Por falar em impacto econômico, no último sábado, o secretário de Defesa dos EUA, Lloyd Austin, afirmou que uma guerra seria "devastadora" e afetaria a economia global "de maneiras que sequer podemos imaginar", ao enfatizar o apoio de seu país à independência de Taiwan.

Bruno Hendler acha necessário mudar o foco ao analisar essa questão. "Tem gente que diz 'A Rússia invadiu a Ucrânia, então isso é um precedente para a China invadir Taiwan'. Mas a analogia que temos que fazer é com a relação entre EUA e Cuba". Para ele, Washington usou com Havana duas armas do imperialismo clássico: força militar e estrangulamento econômico. De certa forma, a Rússia também faz isso com os vizinhos. Mas no caso chinês, por mais que haja "esse teatro de operações militares", a longo prazo Taiwan vai ser incorporada à China "via atração econômica", ele acredita. Taiwan se tornaria um país de sistema híbrido, com certo grau de autonomia, mas economicamente incorporado ao território chinês. "A abordagem da China, em vez de estrangulamento econômico, é de atração".

O professor da UFSM acha que essa diretriz seria posta em prática por meio de cadeias globais de valor, drenagem de cérebros e tecnologia dos semicondutores, entre outras estratégias. "Já se veem ensaios assim. Por exemplo, a isenção de visto para circulação de pessoas, a autorização para profissionais liberais trabalharem dos dois lados do Estreito de Taiwan, uma espécie de área de livre comércio em determinados setores".

Taiwan representa, na avaliação de Luana Geiger, uma das questões de maior complexidade de resolução para as relações internacionais contemporâneas, pois funciona como um dos principais termômetros para o estado das relações entre Estados Unidos e China. "A população está acostumada às regulares crises no Estreito de Taiwan. É possível observar, contudo, que desde a visita de Nancy Pelosi — então presidente da Câmara dos Deputados dos EUA — a Taipei, em agosto de 2022, quando as tensões alcançaram níveis sem precedentes, uma espécie de novo normal foi inaugurado, elevando a frequência e o nível das tensões".

Pior cenário possível

Na semana passada, o presidente da China, Xi Jinping, alertou sua Comissão de Segurança Nacional para que esteja pronta para "o pior cenário possível". Segundo a cientista política, a fala do líder chinês demonstra que o país está ciente de que a competição estratégica com os Estados Unidos irá marcar o século 21 e, especialmente, que o país prioriza a sua preparação para o cenário de crescente antagonismo. "A China busca demonstrar visão de longo prazo e posição de força".

Ucrânia

Tal visão mantém a China afastada da guerra na Ucrânia, pelo menos de modo individual. "É possível que a diplomacia chinesa proponha ou endosse propostas de pacificação que representem um mundo multipolar, ou seja, que distribua a função de mediação com demais países. Nesse sentido, acredito que o espaço para a China atuar como mediadora seja maior caso se apresente como uma proposta coletiva, que reflita uma ordem internacional com características multipolares e inclua mais atores".
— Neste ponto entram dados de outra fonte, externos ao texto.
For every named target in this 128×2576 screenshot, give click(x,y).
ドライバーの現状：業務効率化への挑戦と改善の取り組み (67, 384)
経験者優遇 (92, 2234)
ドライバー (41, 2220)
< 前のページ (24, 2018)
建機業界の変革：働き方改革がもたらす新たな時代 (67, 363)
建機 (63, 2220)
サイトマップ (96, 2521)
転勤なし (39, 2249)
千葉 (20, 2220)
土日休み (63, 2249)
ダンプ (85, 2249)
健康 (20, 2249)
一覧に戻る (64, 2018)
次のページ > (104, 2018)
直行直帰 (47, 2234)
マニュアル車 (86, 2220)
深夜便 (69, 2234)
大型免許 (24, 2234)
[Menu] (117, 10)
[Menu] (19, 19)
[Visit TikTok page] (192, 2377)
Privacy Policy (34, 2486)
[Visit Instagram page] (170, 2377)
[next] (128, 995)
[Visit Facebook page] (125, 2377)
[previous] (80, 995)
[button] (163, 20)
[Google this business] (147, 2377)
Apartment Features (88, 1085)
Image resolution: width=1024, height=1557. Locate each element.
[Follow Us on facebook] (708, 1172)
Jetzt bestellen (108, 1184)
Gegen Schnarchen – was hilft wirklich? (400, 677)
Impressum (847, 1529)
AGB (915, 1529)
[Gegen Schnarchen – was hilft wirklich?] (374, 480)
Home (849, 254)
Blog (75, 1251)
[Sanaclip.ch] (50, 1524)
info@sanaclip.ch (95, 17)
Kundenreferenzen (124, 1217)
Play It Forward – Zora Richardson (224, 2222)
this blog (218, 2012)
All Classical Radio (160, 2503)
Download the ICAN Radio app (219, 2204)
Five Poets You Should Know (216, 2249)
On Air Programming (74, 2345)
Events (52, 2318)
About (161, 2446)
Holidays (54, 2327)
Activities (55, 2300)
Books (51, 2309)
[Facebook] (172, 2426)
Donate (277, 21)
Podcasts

::Planos de paz do Sul Global são relevantes, mas só serão levados a sério se a China aderir::

Neutralidade

Caso os especialistas ouvidos pelo Brasil de Fato estejam errados e haja um conflito entre China e EUA, a maioria dos europeus (62%) prefere que seus países fiquem neutros, ante 23% que prefeririam apoiar os EUA. É o que mostra uma pesquisa do Conselho Europeu de Relações Exteriores, que mostra que muitos cidadãos europeus (43%) veem a China como um parceiro necessário. O estudo entrevistou 16.168 pessoas em 11 países (Áustria, Bulgária, Dinamarca, França, Alemanha, Hungria, Itália, Holanda, Polônia, Espanha e Suécia) em abril.